The San Antonio Express-News caught up with the billionaire on Friday and he confirmed that he had spoken to the University of the Incarnate Word’s board of trustees and was lobbying them to hire the disgraced and scandal-plagued former Baylor coach to run the program.

“You not only will be getting the best football coach available but also the best man,” McCombs told the paper of what he said to the UIW trustees. “In two years’ time, he would leave them with an unbelievable program in place and then could go to the big time, because that’s where he should be in the first place.”

A source close to the search told the Express-News that Briles is not being considered for the job, which opened last month after a 1-10 season for the FCS program.

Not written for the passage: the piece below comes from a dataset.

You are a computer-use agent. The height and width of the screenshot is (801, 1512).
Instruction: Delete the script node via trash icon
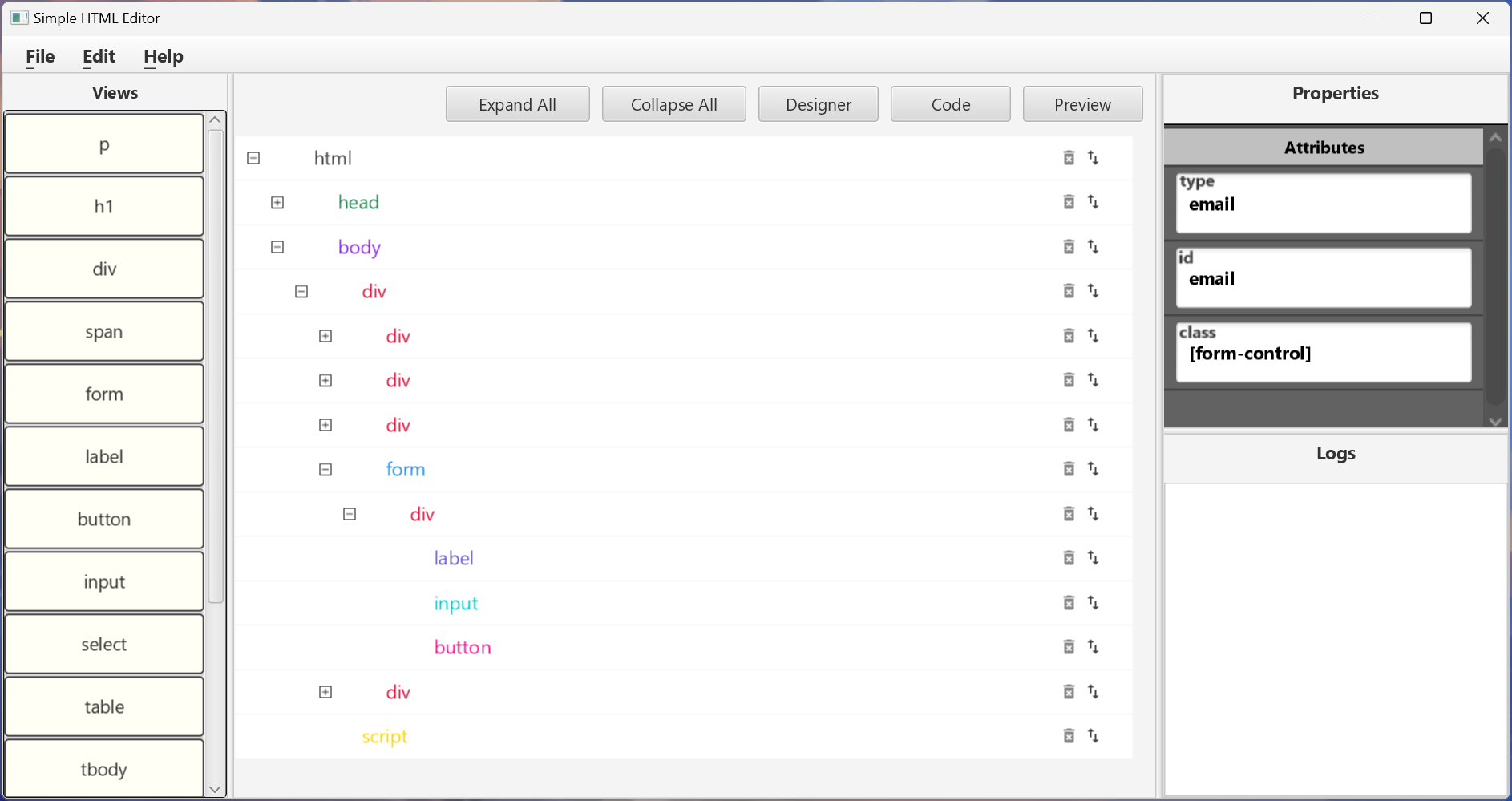pyautogui.click(x=1069, y=736)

Briles was of course fired by Baylor in 2016 after numerous sexual assault allegations were brought against the school. Subsequent lawsuits over the past few years have rendered the former Bears coach as nearly un-hireable at the college level and the scandal has even cost him a job in the CFL after just a few hours of outrage.

That’s why it’s downright shocking, especially given the dozens upon dozens of reports and negative headlines about what went on in Waco under his tenure, that McCombs would call the evidence against Briles a “bunch of baloney…a bunch of garbage,” according to the paper.

Luckily it sounds like Incarnate Word isn’t even entertaining the idea of hiring him and this is just some rich guy trying to help a friend… but the whole scenario and comments outlined by the Express-News are not exactly what you want to have associated with a coaching search. Yikes.